Province Expands Focus on Higher-Order Skills, Technology and Well-Being: Ontario is building on the gains made in education over the past 10 years with the release of a renewed vision for the education system that will ensure students get the knowledge and skills they need to thrive.
The renewed vision, Achieving Excellence, continues to focus on basics like reading, writing and math, while placing a new emphasis on higher-order skills like critical thinking, communication, collaboration and entrepreneurship. It also recognizes the importance of student well-being inside and outside of school.
Earlier today, the province announced it will invest $150 million over three years in technology and learning tools such as new digital tablets, netbooks, cameras, software and professional development for teachers. This fund will create new opportunities for students and teachers to take advantage of new technology and prepare them for good jobs in the global economy.
Guided by Achieving Excellence, the province will focus on achieving tangible results, such as:
- Expanding hands-on programs like Specialist High Skills Majors and Dual Credits
- Recognizing learning opportunities outside of school, including community-based, civic, humanitarian, scientific, artistic and international experience
- Increasing graduation rates and closing achievement gaps for First Nations, Inuit and Métis students, children and youth in care, and students with special needs
- Working with education and health partners to improve and expand health services for students and families
- Working with partners inside and outside of school to encourage students to be physically active and practise healthy lifestyles
Supporting a world-class education system is part of the government’s economic plan that is creating jobs for today and tomorrow. The comprehensive plan and its six priorities focus on Ontario’s greatest strengths – its people and strategic partnerships.
- Ontario’s graduation rate in 2013 was 83 per cent – 15 percentage points higher than the 2004 rate of 68 per cent.
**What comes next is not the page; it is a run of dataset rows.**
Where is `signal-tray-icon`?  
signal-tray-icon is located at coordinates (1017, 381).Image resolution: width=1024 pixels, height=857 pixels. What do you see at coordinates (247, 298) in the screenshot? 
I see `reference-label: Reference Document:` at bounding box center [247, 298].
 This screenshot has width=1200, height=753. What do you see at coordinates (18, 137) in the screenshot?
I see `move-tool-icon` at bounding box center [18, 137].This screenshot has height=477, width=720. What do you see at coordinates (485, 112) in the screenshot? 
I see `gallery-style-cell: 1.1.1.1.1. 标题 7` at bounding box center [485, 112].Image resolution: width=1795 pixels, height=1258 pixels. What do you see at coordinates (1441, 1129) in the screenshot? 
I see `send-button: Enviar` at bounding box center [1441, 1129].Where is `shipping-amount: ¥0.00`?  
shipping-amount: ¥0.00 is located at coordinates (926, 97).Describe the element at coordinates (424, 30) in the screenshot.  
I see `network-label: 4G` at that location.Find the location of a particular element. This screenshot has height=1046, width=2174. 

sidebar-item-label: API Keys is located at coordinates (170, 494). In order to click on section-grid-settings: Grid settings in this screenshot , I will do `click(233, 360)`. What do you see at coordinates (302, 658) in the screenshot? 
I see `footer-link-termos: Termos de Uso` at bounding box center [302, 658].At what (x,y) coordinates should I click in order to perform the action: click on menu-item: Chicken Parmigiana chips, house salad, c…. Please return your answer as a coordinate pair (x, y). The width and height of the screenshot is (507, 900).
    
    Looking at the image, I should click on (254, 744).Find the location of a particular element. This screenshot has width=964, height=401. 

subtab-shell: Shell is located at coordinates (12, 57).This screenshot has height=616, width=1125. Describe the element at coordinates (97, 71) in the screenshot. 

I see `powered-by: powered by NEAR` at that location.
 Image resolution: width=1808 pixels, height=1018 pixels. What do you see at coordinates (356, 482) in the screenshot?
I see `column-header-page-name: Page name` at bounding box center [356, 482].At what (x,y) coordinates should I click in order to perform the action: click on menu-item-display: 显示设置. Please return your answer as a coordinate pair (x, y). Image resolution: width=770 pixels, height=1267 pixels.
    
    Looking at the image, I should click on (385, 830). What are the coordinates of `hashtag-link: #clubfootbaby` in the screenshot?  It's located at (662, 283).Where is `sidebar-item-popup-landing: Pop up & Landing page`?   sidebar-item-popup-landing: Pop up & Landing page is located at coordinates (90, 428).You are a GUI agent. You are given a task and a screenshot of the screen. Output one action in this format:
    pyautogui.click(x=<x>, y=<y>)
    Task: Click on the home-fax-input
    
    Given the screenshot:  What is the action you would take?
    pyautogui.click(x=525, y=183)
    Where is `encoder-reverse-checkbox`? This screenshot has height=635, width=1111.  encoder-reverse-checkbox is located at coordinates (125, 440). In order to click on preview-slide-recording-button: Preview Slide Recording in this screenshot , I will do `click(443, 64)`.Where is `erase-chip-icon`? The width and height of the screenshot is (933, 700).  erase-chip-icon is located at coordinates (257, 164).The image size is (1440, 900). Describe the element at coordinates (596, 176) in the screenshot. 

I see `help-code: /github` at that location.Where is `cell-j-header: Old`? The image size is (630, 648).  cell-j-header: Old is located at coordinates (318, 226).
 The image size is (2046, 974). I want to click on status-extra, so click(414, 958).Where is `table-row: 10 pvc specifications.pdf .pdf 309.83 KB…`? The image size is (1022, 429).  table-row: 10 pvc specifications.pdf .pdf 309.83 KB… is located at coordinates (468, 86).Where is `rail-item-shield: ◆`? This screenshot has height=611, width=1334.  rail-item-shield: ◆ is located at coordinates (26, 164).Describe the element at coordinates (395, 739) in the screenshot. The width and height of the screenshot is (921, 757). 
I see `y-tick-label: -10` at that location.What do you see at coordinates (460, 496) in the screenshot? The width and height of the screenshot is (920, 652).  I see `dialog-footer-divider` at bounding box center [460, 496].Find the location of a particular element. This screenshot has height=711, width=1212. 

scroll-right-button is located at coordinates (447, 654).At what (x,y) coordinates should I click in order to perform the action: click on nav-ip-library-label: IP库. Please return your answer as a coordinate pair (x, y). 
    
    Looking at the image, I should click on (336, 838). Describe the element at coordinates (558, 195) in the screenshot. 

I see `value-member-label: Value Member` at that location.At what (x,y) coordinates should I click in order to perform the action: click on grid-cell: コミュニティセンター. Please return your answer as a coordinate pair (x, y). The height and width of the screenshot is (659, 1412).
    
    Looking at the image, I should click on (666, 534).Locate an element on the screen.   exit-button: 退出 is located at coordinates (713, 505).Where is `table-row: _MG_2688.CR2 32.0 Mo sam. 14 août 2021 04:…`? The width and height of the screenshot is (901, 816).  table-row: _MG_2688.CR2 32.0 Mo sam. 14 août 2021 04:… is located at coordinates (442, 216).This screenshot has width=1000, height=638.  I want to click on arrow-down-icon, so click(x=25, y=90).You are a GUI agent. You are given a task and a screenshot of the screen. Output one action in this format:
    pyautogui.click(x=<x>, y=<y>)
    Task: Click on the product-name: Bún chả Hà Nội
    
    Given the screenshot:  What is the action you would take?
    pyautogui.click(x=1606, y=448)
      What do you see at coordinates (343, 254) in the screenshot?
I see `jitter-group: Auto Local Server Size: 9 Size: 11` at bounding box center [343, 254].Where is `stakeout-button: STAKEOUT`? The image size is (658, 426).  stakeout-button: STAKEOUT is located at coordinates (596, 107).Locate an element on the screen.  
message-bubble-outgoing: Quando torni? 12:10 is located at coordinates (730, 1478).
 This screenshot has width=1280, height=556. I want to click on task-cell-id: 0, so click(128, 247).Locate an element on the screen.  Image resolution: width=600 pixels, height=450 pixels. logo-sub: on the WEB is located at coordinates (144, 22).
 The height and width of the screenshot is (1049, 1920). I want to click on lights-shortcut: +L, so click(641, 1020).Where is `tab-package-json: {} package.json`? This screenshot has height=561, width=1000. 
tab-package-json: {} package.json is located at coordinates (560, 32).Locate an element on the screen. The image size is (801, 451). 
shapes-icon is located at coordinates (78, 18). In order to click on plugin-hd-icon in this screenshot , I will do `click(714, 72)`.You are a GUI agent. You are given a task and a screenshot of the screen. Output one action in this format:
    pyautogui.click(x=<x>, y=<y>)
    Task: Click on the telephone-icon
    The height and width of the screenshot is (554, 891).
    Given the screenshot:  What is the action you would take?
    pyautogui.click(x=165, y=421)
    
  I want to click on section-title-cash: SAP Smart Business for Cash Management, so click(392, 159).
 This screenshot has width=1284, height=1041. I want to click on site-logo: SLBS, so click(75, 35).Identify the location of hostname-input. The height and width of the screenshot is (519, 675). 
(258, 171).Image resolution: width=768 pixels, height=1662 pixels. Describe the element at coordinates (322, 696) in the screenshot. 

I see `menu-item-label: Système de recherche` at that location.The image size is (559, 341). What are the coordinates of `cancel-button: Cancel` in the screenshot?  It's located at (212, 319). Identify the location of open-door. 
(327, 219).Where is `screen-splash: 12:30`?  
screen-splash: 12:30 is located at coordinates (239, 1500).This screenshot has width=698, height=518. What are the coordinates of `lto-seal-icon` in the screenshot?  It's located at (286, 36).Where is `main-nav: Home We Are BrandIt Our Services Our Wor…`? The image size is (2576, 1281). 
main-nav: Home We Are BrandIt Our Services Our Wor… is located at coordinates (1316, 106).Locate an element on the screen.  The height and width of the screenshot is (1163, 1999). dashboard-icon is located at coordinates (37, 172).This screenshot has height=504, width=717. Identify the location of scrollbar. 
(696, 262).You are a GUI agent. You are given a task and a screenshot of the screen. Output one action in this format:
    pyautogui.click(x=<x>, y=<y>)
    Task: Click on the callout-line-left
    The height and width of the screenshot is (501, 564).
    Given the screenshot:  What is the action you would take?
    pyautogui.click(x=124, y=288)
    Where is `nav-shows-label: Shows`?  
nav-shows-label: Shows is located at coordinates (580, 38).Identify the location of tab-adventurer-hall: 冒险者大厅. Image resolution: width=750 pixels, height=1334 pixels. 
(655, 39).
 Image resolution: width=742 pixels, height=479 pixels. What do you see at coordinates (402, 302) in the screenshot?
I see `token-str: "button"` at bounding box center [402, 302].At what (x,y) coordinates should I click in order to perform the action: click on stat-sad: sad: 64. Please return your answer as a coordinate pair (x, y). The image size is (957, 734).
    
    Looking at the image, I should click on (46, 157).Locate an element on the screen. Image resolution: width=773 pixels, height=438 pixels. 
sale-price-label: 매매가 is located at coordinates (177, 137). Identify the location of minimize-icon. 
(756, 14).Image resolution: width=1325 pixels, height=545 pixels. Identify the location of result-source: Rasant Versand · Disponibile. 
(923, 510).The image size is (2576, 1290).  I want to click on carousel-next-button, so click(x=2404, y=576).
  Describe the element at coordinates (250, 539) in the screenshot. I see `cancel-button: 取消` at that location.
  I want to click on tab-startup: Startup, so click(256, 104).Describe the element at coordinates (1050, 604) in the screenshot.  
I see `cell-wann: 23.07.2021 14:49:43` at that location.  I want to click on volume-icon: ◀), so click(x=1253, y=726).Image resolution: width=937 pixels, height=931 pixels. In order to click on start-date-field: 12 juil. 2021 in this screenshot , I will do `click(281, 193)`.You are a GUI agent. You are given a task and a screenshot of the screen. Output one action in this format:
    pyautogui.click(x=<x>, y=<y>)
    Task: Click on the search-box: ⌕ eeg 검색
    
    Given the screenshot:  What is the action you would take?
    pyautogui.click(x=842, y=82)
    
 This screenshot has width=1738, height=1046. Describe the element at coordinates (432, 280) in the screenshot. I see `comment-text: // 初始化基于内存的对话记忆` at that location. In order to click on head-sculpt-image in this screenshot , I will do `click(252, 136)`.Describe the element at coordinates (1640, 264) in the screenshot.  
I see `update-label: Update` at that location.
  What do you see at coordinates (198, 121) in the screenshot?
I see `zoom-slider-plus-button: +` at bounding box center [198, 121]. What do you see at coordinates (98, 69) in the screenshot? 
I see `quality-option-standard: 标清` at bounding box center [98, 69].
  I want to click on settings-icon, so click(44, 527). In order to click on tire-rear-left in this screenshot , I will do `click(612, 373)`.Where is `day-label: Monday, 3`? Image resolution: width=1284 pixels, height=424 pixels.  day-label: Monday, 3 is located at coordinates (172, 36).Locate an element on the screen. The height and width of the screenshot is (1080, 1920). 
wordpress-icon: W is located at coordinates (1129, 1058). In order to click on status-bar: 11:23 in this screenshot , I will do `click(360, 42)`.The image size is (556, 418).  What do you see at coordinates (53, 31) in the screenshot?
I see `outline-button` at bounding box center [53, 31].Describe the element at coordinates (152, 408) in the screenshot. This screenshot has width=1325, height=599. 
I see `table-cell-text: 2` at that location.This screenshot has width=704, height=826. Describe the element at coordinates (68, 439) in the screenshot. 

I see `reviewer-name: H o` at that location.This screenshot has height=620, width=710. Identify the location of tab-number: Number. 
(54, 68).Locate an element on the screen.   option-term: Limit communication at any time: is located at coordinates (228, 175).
This means that 138,000 more high school students graduated over the past 10 years than would have if the rate stayed at the 2004 level.
- In 2013, 71 per cent of Ontario’s grade 3 and 6 students were meeting or exceeding the provincial standard in reading, writing and math. That’s a 17 percentage point increase from 54 per cent in 2003.
- Thousands of people participated in extensive provincewide consultations for the renewed vision, including eight in-person consultation sessions and 1,178 online submissions.